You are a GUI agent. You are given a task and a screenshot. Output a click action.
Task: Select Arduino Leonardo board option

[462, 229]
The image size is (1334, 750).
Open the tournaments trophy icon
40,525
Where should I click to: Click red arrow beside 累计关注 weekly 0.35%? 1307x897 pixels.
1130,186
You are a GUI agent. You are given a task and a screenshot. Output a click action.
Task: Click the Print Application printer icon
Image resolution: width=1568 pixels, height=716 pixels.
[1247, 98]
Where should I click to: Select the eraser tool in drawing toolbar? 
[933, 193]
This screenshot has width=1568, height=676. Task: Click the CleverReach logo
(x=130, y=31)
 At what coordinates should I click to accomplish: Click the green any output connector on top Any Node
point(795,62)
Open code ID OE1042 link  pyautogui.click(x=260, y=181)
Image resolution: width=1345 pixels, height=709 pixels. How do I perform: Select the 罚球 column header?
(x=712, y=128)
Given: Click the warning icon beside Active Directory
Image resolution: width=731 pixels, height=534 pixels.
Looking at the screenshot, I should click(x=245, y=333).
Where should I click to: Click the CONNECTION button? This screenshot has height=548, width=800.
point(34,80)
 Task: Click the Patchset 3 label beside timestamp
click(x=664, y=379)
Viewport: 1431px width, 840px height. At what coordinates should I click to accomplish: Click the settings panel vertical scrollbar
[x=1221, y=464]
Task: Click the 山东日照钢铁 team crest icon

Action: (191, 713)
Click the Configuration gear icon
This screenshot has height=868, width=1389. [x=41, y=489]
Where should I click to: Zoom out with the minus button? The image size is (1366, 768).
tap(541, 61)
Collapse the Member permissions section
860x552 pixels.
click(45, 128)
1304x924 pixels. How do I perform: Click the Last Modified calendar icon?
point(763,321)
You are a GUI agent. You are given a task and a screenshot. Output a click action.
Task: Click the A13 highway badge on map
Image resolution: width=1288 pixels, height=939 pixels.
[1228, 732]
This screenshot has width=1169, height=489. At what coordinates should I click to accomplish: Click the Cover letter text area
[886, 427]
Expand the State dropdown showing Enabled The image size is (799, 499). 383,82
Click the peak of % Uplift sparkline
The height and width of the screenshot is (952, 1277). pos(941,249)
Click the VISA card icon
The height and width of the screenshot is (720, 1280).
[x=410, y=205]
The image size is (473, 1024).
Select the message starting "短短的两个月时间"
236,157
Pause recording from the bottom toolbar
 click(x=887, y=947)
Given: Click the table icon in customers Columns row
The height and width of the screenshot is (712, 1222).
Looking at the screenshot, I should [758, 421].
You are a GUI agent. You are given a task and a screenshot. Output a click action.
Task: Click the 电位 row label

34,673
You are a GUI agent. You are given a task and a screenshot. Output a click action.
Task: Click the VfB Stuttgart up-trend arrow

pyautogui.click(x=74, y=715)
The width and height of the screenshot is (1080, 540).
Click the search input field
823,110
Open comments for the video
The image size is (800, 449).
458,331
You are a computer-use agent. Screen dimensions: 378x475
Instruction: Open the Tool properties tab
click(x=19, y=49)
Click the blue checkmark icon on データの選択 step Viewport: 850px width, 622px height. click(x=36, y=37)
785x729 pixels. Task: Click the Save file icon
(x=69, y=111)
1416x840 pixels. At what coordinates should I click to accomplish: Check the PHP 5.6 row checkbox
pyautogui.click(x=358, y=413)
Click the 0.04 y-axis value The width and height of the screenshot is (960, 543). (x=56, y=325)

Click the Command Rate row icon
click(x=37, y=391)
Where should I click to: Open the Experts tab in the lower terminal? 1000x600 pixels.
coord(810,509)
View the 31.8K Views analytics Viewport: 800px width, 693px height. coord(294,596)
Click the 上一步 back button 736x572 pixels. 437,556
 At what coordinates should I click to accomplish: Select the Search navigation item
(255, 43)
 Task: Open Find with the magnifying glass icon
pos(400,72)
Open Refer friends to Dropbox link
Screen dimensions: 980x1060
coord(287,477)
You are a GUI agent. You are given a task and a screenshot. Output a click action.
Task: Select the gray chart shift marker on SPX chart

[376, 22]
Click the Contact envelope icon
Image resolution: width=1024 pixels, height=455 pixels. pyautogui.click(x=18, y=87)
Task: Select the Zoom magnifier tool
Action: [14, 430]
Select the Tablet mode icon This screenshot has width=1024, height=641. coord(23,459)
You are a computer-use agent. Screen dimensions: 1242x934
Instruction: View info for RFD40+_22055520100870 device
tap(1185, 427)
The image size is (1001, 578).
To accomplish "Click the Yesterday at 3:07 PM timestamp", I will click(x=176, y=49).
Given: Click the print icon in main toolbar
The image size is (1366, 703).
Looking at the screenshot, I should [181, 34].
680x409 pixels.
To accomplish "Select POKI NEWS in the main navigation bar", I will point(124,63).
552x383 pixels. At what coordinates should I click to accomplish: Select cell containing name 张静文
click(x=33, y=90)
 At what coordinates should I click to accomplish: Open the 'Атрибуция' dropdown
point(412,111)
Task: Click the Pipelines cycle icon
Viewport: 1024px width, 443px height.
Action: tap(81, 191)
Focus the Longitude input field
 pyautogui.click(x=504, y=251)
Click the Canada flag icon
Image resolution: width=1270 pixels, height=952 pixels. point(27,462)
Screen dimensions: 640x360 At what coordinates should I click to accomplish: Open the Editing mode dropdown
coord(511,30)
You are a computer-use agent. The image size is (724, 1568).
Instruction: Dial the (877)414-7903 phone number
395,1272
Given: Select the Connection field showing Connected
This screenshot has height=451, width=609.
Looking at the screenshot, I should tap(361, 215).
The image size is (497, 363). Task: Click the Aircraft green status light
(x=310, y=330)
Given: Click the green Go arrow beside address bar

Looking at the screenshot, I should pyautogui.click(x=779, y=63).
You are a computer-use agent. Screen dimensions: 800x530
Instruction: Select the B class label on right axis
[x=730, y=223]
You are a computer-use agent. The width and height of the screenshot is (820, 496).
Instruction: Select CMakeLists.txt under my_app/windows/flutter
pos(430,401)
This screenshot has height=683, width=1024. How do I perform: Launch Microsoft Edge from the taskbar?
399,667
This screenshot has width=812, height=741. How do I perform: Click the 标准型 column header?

|---|

[Task details]
Would you please copy exactly the part of the entries above that begins at the line containing "This screenshot has width=1169, height=489." and ends at the line containing "Expand the State", both lines included?

[Written response]
This screenshot has width=1169, height=489. At what coordinates should I click to accomplish: Click the Cover letter text area
[886, 427]
Expand the State dropdown showing Enabled The image size is (799, 499). 383,82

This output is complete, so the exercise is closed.